PROBLEMAS POR RESOLVER
1. Según el texto sobre la Constitución, ¿desde hace cuántos años está vigente el marco constitucional?
2. Reproduce del texto sobre la Constitución el fragmento que va desde "Pero es la propia" hasta "años, permitió generar.".

TEXTO PROPORCIONADO
Lo que debe entenderse es que una Constitución no es una fórmula mágica en la que se enumere una serie de elementos que, combinados, resuelven o desaparecen de la noche a la mañana todos los problemas.

 

Por el contrario, lo que hace una Constitución es compendiar principios generales para alcanzar metas de desarrollo y bienestar común, garantizando la democracia y por ende el pleno ejercicio de libertades y derechos como los de la salud, el trabajo, la educación, el acceso a una justicia imparcial, la expresión del pensamiento, a invertir y a hacer empresa, entre otros, dentro de un marco de predictibilidad y estabilidad que garanticen una convivencia civilizada.

 

Esto no significa que la Constitución no sea susceptible de ser mejorada o actualizada en el tiempo, para estar a tono, por ejemplo, con las nuevas tecnologías que presentan una nueva realidad muy distinta a la de no hace mucho.

 

Pero es la propia Constitución la que establece los mecanismos para su reformulación, permitiendo ejercer un control del poder político y el respeto y participación de todas las corrientes de opinión legítimamente representadas dentro de una coexistencia democrática, de modo que los cambios que se hagan no sean fruto de la imposición de algunos “iluminados” o “notables”.

 

Repito: si hoy nuestro país, sobre todo a causa de la pandemia mundial, no cuenta con servicios básicos que permitan la defensa de la vida y la salud de millones de peruanos, no es por culpa de la Constitución, sino por causa de un Estado fallido que, pese a sucesivos gobiernos, no ha podido hacer buen uso de todos los recursos que el marco constitucional vigente desde hace 30 años, permitió generar.

 

Abolir la actual Constitución no va a solucionar los graves problemas de nuestro país. Solo ahondará más la crisis porque sumará a lo anterior una profunda inestabilidad política y social, además de desconfianza.

ENTRADAS PROPORCIONADAS
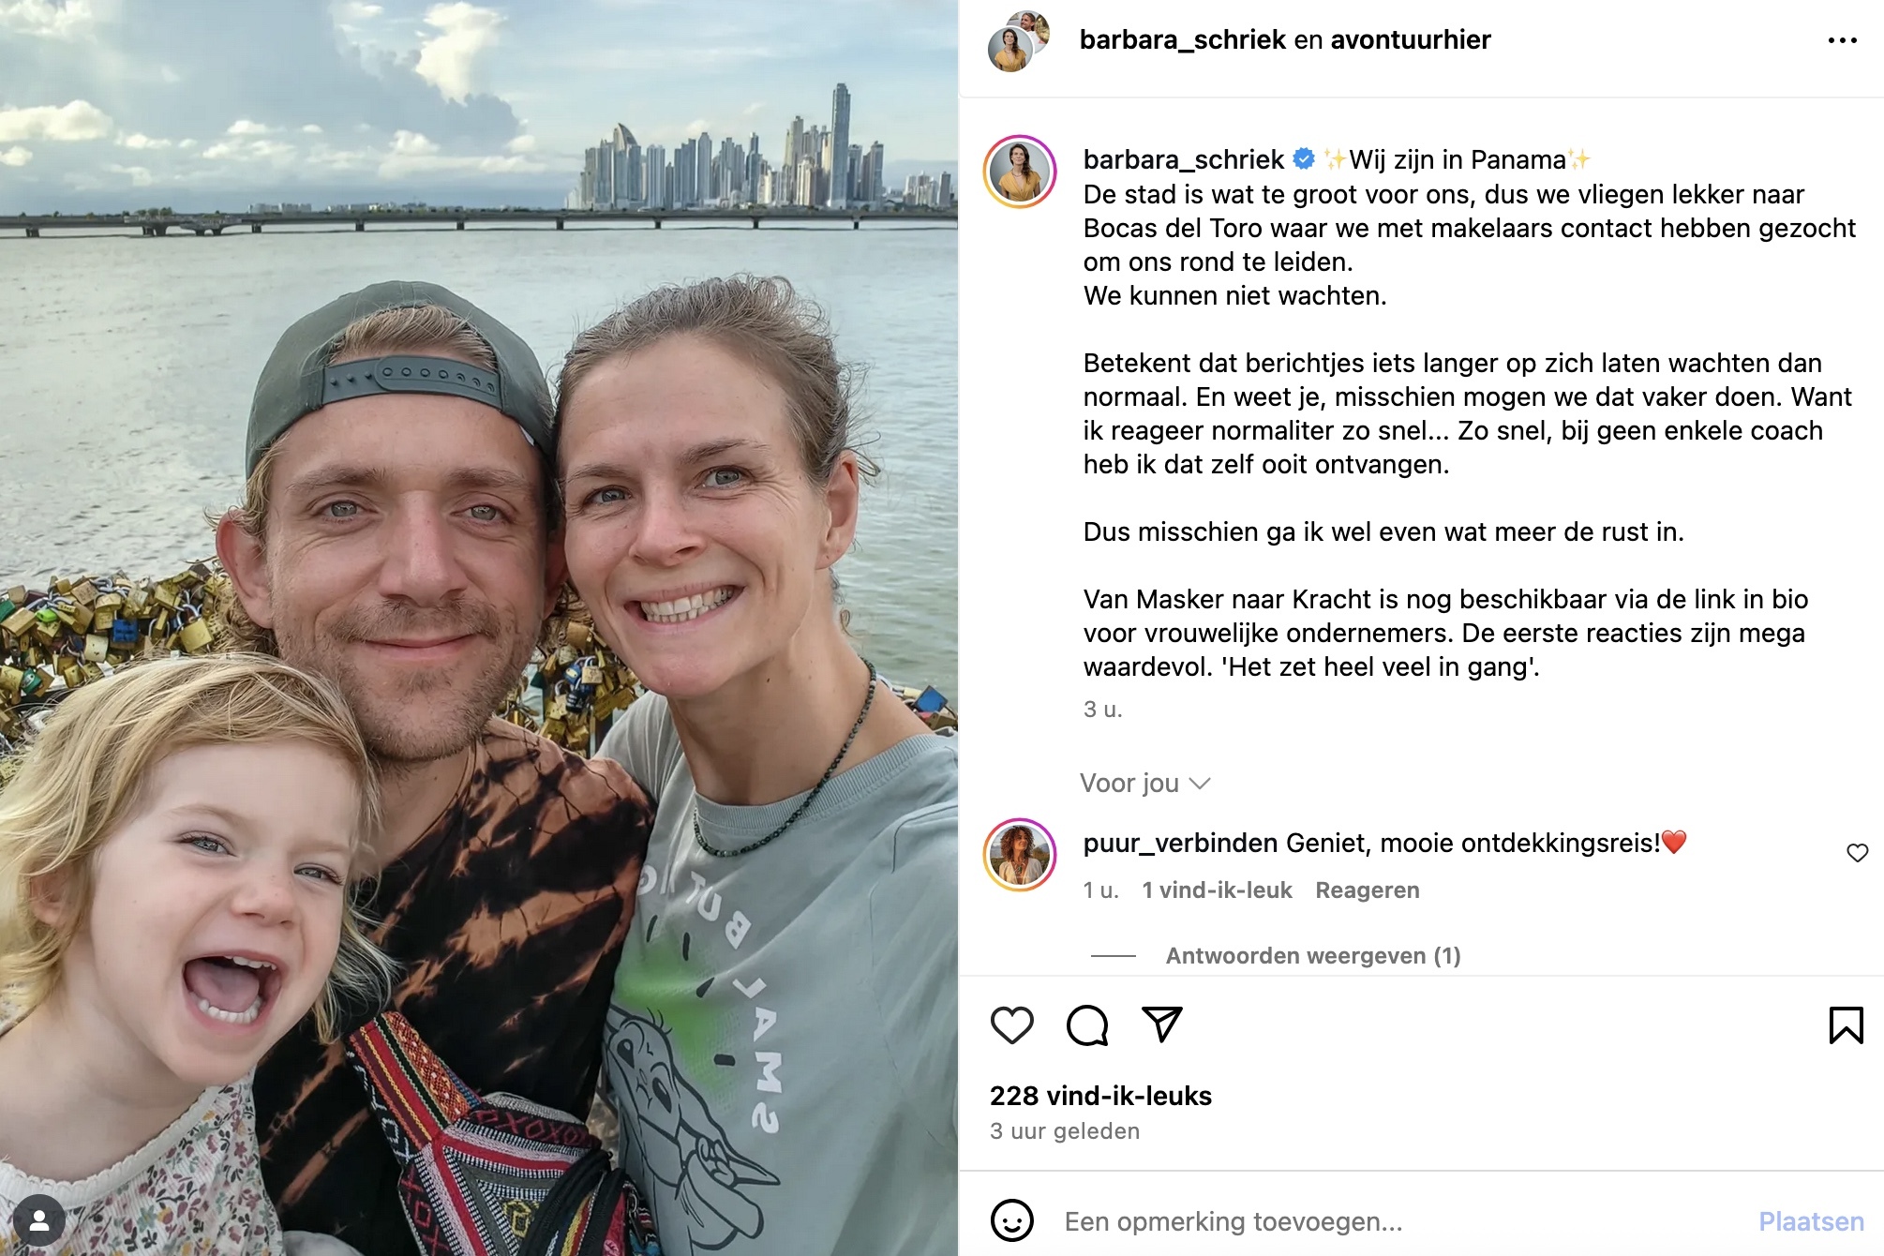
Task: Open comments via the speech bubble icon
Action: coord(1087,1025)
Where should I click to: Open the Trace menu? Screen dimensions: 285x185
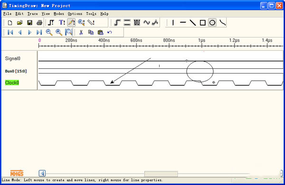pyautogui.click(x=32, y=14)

...

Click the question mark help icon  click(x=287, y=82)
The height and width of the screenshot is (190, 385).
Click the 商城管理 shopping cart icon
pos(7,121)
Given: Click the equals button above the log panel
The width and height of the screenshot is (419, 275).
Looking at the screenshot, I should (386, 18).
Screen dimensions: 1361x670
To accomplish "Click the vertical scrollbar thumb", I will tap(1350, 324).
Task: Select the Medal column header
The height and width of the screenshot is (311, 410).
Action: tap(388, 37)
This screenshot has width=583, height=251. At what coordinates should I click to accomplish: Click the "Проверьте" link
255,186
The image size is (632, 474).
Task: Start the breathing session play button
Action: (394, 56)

RESPUESTAS POR TAREA
1. Desde hace 30 años.

2.
Pero es la propia Constitución la que establece los mecanismos para su reformulación, permitiendo ejercer un control del poder político y el respeto y participación de todas las corrientes de opinión legítimamente representadas dentro de una coexistencia democrática, de modo que los cambios que se hagan no sean fruto de la imposición de algunos “iluminados” o “notables”.

 

Repito: si hoy nuestro país, sobre todo a causa de la pandemia mundial, no cuenta con servicios básicos que permitan la defensa de la vida y la salud de millones de peruanos, no es por culpa de la Constitución, sino por causa de un Estado fallido que, pese a sucesivos gobiernos, no ha podido hacer buen uso de todos los recursos que el marco constitucional vigente desde hace 30 años, permitió generar.